Saved data entries
========

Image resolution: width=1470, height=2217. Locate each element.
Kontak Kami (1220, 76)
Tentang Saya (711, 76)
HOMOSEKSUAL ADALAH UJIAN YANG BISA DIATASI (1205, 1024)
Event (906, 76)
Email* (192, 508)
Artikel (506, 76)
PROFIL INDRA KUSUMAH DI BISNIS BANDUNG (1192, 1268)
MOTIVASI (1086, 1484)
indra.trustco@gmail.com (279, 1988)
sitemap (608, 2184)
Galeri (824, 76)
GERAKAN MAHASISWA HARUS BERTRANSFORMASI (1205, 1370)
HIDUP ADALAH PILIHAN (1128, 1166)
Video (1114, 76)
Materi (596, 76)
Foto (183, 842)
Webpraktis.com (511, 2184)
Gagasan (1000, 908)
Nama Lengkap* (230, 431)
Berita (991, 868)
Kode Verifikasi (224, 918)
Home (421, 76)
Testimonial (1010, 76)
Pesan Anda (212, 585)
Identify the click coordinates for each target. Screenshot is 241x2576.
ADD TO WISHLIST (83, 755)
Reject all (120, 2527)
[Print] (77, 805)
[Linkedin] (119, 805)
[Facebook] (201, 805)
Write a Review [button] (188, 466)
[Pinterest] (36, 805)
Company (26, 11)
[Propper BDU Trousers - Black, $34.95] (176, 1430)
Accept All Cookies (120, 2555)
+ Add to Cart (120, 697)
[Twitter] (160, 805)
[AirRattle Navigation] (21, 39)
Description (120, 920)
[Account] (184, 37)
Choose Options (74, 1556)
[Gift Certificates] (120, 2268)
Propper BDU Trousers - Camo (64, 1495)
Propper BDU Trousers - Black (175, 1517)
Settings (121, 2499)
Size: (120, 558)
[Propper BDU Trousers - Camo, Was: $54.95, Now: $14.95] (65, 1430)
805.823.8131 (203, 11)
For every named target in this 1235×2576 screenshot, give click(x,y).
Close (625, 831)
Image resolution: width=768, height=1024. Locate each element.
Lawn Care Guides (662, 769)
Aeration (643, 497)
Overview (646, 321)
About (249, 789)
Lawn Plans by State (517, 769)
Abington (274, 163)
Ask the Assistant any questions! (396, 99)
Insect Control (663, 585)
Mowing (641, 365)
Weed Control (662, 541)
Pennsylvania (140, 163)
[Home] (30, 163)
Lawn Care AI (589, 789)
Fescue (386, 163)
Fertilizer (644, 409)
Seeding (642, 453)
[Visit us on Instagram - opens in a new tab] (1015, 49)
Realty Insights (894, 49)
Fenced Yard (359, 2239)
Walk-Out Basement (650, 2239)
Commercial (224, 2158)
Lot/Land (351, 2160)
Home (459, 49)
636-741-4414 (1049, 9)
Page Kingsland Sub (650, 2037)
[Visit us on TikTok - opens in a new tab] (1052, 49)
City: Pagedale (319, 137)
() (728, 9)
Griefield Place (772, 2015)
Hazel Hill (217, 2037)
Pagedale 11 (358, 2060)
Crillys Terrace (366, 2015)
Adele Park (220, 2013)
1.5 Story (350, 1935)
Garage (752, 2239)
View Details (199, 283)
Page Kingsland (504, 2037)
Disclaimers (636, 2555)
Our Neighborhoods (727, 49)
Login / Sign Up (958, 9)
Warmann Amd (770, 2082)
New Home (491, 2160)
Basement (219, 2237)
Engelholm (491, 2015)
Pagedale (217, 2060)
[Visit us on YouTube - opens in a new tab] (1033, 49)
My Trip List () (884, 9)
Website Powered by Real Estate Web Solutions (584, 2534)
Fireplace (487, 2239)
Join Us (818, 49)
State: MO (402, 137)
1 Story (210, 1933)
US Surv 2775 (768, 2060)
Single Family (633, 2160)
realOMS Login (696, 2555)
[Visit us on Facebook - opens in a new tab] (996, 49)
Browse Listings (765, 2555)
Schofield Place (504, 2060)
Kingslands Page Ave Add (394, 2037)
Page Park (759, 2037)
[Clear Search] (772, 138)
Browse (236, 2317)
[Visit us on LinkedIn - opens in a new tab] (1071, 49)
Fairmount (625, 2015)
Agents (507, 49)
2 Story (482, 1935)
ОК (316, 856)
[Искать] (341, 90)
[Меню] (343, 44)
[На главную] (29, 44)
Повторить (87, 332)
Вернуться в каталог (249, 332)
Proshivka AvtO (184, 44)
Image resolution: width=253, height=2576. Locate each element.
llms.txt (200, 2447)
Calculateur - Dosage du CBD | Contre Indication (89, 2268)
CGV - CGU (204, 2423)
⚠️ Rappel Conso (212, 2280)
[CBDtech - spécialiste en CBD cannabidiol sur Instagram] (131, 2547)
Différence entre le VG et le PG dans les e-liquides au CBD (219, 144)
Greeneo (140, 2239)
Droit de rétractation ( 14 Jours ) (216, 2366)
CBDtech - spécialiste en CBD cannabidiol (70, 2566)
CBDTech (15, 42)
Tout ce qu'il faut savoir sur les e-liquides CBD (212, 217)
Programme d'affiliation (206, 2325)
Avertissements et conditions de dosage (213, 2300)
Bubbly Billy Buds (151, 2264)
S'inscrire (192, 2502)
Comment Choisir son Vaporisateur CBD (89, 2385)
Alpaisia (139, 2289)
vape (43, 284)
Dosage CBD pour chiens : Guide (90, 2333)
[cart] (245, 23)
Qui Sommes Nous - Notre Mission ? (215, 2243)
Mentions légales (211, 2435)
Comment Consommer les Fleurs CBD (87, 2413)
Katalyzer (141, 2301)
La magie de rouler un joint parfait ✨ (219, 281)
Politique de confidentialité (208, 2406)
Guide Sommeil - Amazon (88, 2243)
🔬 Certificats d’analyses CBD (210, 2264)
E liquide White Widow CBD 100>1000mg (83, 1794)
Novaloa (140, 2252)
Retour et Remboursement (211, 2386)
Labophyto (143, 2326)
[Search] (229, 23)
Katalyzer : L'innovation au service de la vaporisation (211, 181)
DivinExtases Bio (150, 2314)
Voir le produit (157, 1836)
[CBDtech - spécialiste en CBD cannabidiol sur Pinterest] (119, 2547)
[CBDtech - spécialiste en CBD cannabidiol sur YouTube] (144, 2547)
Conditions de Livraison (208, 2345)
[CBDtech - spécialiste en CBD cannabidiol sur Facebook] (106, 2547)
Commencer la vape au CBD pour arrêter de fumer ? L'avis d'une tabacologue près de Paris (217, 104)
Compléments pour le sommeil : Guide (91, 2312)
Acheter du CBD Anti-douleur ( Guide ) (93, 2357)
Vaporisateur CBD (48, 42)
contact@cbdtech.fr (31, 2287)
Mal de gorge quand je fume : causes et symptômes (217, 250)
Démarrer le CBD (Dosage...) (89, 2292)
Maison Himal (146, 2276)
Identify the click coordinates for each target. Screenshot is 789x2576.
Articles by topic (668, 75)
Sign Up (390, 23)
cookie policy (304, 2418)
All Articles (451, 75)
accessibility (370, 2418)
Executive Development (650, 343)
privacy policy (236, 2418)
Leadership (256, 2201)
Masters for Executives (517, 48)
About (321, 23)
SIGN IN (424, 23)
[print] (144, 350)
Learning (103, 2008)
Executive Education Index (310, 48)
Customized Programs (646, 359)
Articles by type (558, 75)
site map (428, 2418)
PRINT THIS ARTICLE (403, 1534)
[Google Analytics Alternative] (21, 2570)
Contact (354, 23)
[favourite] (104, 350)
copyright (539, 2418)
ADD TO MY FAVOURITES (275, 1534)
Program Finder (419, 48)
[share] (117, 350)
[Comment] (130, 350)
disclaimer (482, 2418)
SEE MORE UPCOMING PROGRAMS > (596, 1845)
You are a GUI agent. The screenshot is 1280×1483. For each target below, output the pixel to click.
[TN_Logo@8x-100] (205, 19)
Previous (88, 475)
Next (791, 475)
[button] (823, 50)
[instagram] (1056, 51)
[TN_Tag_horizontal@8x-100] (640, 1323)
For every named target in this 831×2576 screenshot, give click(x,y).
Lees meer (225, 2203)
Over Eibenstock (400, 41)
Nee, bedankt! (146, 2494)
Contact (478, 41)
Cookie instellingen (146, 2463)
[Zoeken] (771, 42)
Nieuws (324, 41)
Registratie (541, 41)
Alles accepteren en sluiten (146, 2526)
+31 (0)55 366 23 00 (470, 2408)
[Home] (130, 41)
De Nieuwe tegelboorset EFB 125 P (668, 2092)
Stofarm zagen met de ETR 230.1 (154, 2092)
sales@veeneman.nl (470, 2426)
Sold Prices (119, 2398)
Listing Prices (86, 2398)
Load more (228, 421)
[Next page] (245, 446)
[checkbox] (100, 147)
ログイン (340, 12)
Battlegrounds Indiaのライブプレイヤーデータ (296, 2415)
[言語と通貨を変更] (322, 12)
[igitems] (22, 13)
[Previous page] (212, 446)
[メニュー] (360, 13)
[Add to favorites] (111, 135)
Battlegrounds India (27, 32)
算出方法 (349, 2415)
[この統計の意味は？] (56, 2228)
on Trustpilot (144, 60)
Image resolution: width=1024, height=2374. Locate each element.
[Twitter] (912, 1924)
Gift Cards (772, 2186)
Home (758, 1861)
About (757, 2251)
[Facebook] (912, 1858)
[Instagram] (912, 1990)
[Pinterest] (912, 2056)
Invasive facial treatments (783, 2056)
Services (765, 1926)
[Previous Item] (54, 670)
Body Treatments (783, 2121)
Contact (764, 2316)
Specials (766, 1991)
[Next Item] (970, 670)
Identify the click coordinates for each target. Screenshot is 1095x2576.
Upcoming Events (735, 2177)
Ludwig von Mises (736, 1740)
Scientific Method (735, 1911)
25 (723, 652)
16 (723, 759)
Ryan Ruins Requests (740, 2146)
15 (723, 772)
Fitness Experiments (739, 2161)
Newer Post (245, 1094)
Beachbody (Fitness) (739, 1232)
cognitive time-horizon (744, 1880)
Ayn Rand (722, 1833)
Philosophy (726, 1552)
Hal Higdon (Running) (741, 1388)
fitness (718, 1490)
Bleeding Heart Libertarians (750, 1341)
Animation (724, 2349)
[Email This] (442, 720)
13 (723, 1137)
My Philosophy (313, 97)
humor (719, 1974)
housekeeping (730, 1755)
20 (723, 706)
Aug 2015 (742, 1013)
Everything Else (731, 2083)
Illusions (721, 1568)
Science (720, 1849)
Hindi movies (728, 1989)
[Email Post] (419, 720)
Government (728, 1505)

========

### WHAT THIS TASK INVOLVES
In the data above, which lines lie between the line with "Bubbly Billy Buds (151, 2264)" and the line with "Katalyzer (141, 2301)", inclusive? Print those lines exactly and nothing else.

### SOLUTION TO THIS TASK
Bubbly Billy Buds (151, 2264)
S'inscrire (192, 2502)
Comment Choisir son Vaporisateur CBD (89, 2385)
Alpaisia (139, 2289)
vape (43, 284)
Dosage CBD pour chiens : Guide (90, 2333)
[cart] (245, 23)
Qui Sommes Nous - Notre Mission ? (215, 2243)
Mentions légales (211, 2435)
Comment Consommer les Fleurs CBD (87, 2413)
Katalyzer (141, 2301)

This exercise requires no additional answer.